AI is not something that is nice to have; if you don't use it, you fail. That's because your competitors will. We live in a time when you just use it and decide by moving fast.
Sidae-yeobo author Song Gil-young said this at the third ChosunBiz "Biz Morning Insight (BMI)" lecture held at the Westin Chosun Hotel in Jung-gu, Seoul, on the 24th, noting that artificial intelligence (AI) should be accepted as a basic tool of production rather than a choice. The lecture topic that day was "the birth of a lightweight civilization."
Song likened the spread of AI to kiosks. Kiosks are technology that has been around for a long time, but they spread quickly through restaurants, hospitals and stores during the COVID-19 pandemic. As ordering and payment no longer required a person, operating methods changed, and once a competing store started using a kiosk, others had no choice but to follow.
He said, "Using a kiosk can cut one person's labor cost, but in the end the rent goes up by that much," adding, "That's because building owners judge that other stores using kiosks can pay higher rent." He continued, "AI is the same," and said, "Even if I don't do it, if a competitor does, I eventually have to. That is why AI is unavoidable."
Song picked "AI agents" and "ontology" as the core of change this year. If last year was the year of large language models (LLMs), he said this year is moving to a stage where AI agents actually carry out tasks. He said, "This is the year of agents, and from the end of the year things will start to move with ontology."
Ontology is a knowledge system that organizes scattered work knowledge and decision criteria within an organization so AI can understand and use them.
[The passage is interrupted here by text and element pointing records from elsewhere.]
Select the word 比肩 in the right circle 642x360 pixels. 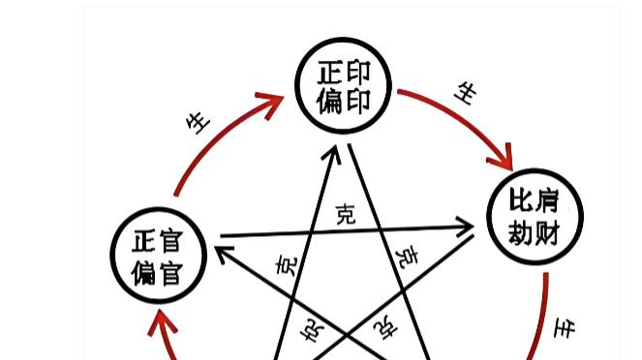[x=534, y=202]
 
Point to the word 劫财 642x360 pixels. [x=534, y=231]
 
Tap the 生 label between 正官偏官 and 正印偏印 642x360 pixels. [x=198, y=122]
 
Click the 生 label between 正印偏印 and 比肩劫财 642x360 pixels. [x=467, y=93]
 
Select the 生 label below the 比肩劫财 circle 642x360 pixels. [x=564, y=328]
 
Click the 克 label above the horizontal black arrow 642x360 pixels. [x=345, y=214]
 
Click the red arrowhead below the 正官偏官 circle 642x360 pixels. [x=160, y=323]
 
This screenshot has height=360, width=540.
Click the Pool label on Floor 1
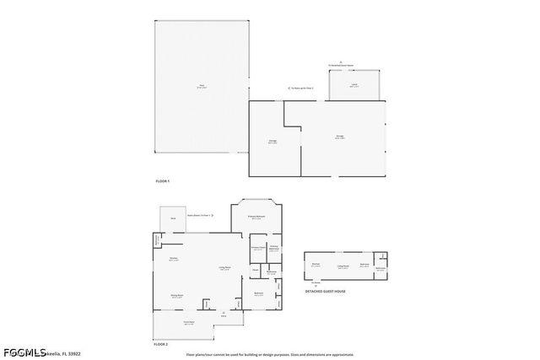click(202, 85)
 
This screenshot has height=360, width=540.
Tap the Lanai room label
click(354, 86)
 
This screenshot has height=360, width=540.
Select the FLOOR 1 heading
click(162, 181)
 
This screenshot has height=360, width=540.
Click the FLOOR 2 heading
click(161, 345)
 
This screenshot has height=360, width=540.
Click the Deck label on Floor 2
click(172, 218)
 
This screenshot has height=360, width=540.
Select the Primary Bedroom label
click(256, 218)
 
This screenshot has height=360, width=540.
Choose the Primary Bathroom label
click(273, 248)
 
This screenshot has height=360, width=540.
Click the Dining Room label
click(178, 295)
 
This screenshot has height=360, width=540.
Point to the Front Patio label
click(190, 322)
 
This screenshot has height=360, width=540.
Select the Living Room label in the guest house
click(343, 266)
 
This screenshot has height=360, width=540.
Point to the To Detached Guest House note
click(340, 67)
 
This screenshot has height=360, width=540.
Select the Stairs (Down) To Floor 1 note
click(210, 216)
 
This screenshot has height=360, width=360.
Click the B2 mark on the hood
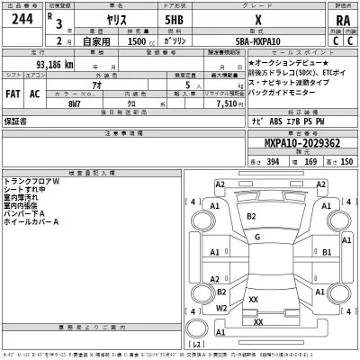[251, 216]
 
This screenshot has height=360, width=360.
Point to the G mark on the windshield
[258, 237]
Song said, "To get agents to work properly, you have to pull out the knowledge and tacit understanding in the heads of the members inside the company," adding, "Going forward, whether you have something to pull out of your head will become an individual's competitiveness."
As AI enters work, the speed of decision-making at corporations is also getting much faster. In the past, even for a single exchange-rate outlook, it took months to convene an executive meeting, gather data, model and write a report. But using AI makes such analysis and reporting possible in real time, he said. Song said, "In the past, it took a week to get the data, three weeks for modeling, and two months to write the report," adding, "Now AI can extract it in real time."
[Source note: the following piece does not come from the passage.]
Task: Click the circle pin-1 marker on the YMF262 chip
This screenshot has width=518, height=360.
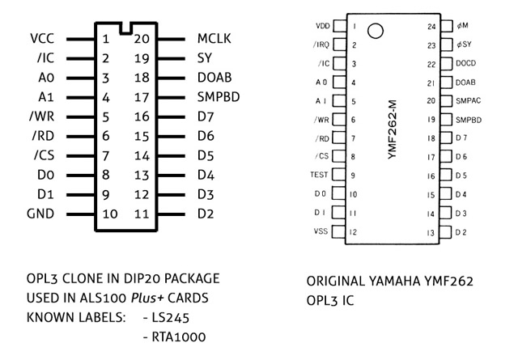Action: click(x=375, y=32)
He saw this change reshaping the competitive landscape among corporations. If one corporation uses AI to understand the market, expense and demand more accurately, it can lower prices to compete. Song said, "Margins will go to the extreme," adding, "If the side that knows the information more accurately starts lowering prices first, corporations that used to keep fat margins will be pushed back without room to respond."
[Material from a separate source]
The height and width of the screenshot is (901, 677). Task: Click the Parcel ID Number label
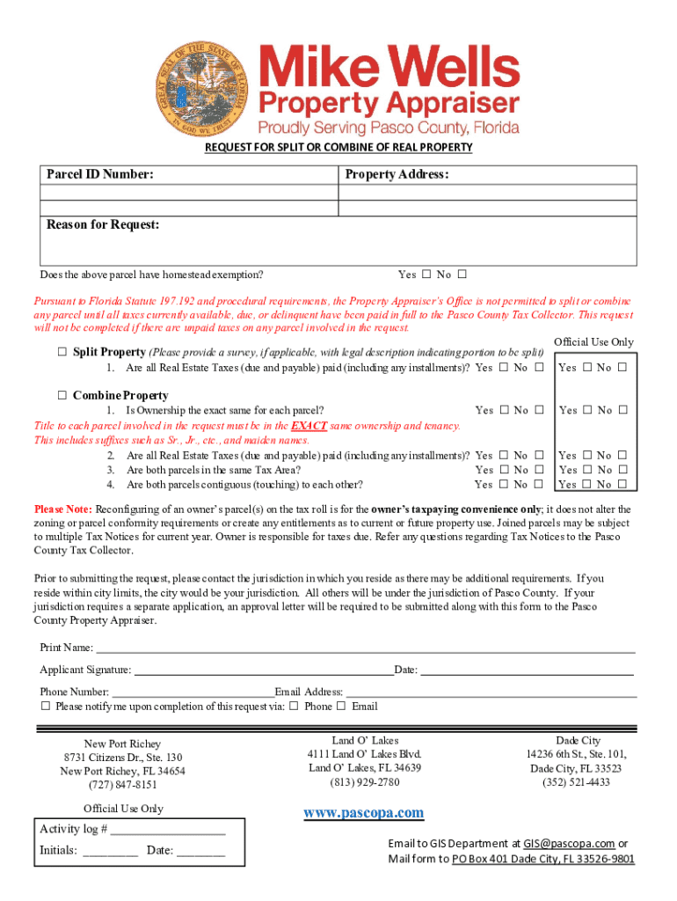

He also expected the middle layers inside organizations to shrink quickly. In the past, corporations split work into small pieces and set multiple approval steps such as Director General, Vice Administrator, Director and others to manage them. But as AI and automation systems take over task allocation, compilation and review, the role of middle managers is shrinking.
At this point, Song brought up the so-called "Assistant Manager Kim" case. When a boss assigns an urgent task, the smartest hands-on worker in the organization, Assistant Manager Kim, comes to mind, but Kim is already busy and does not welcome extra work. Since the salary is a flat amount, more work does not immediately mean more pay. By contrast, AI does not talk back, does not eat, and can work all three shifts alone.
Song said, "If it is the same task, it will not come to humans," adding, "From now on, we will only do what AI cannot do." He continued, "Reading, writing, judging and explaining—desk jobs across the board—are now affected by AI," and said, "People must find work that AI cannot do."
Song defined the essence of a "lightweight civilization" as speed. A lightweight civilization means not simply shrinking the size of an organization, but reducing the steps of decision-making and execution. He said, "Lightweight civilization is not about heavy or light; it is a fast civilization," adding, "The middle steps that drag a two-day job into two weeks are disappearing."
The race for speed is also shaking price structures. Citing ad production costs, Song explained the collapse in unit prices. Ad production that used to cost hundreds of millions of won is rapidly falling as AI tools are used. He said, "Producing a TV commercial once cost 500 million won per spot, but now it is 20 million won, and if you make it with AI, it has dropped to 2 million won," adding, "Heavy organizations are finding it hard to keep prices."
He also predicted the agency industry would be affected. Functions of organizations in the middle that handled connections and representation—such as travel agencies, ad agencies and insurance agencies—could be replaced by AI agents and direct transactions, he said. He said, "The moment you use agents, existing agencies can disappear," adding, "If direct deals become possible, the role of companies in the middle shrinks."
AI is also changing the relationship between individuals and organizations. In the past, you had to belong to an organization to do big things, but now it is an era when individuals use AI tools and networks to compete directly with corporations. Song said, "Individuals have begun to compete with corporations," adding, "Going forward, the production unit will fragment further from teams to individuals."
Song compared a lightweight civilization to "a civilization of the sky." He said, "A civilization of the sky must fly, and to fly the body must be light," adding, "Birds are large in volume, but their bones are hollow." He added, "We must lighten up quickly. Stickiness alone will not let us take off," and said, "Prepare your share in the new civilization."